Skip to content
bifrost security

Talos (Linux)

Talos is a popular Linux distribution designed for Kubernetes. It is secure, immutable, and minimal.

Enabling AppArmor on Talos

Section titled “Enabling AppArmor on Talos”

To use the bifrost service with Talos, AppArmor must be enabled in the kernel. Since Talos Linux v1.9, SELinux is enabled by default. To use AppArmor, ensure SELinux is disabled, as they cannot be used simultaneously, yet.

Talos has a powerful Image Factory that makes it easy to configure an image. When creating an image with support for AppArmor, add the following kernel command-line arguments at the Customization step:

Terminal window
-selinux lsm=lockdown,capability,yama,apparmor,bpf apparmor=1

This produces a Talos image with AppArmor enabled and ready for use with bifrost.

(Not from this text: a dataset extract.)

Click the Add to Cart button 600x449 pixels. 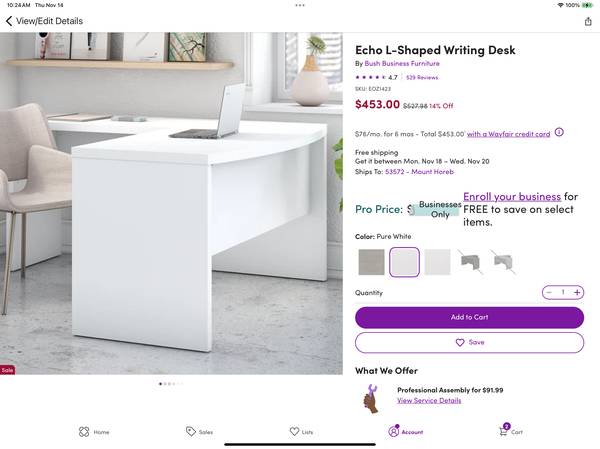(x=469, y=317)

Using a machine configuration

Section titled “Using a machine configuration”

If you manage Talos via a machine configuration, include:

machine:
    install:
        extraKernelArgs:
            - lsm=lockdown,capability,yama,apparmor,bpf
            - apparmor=1
            - -selinux

Note: extraKernelArgs are applied during install or on upgrade. Simply applying a machine config does not change kernel arguments on an already provisioned node.

For anything else regarding Talos, please consult the Talos Linux Documentation.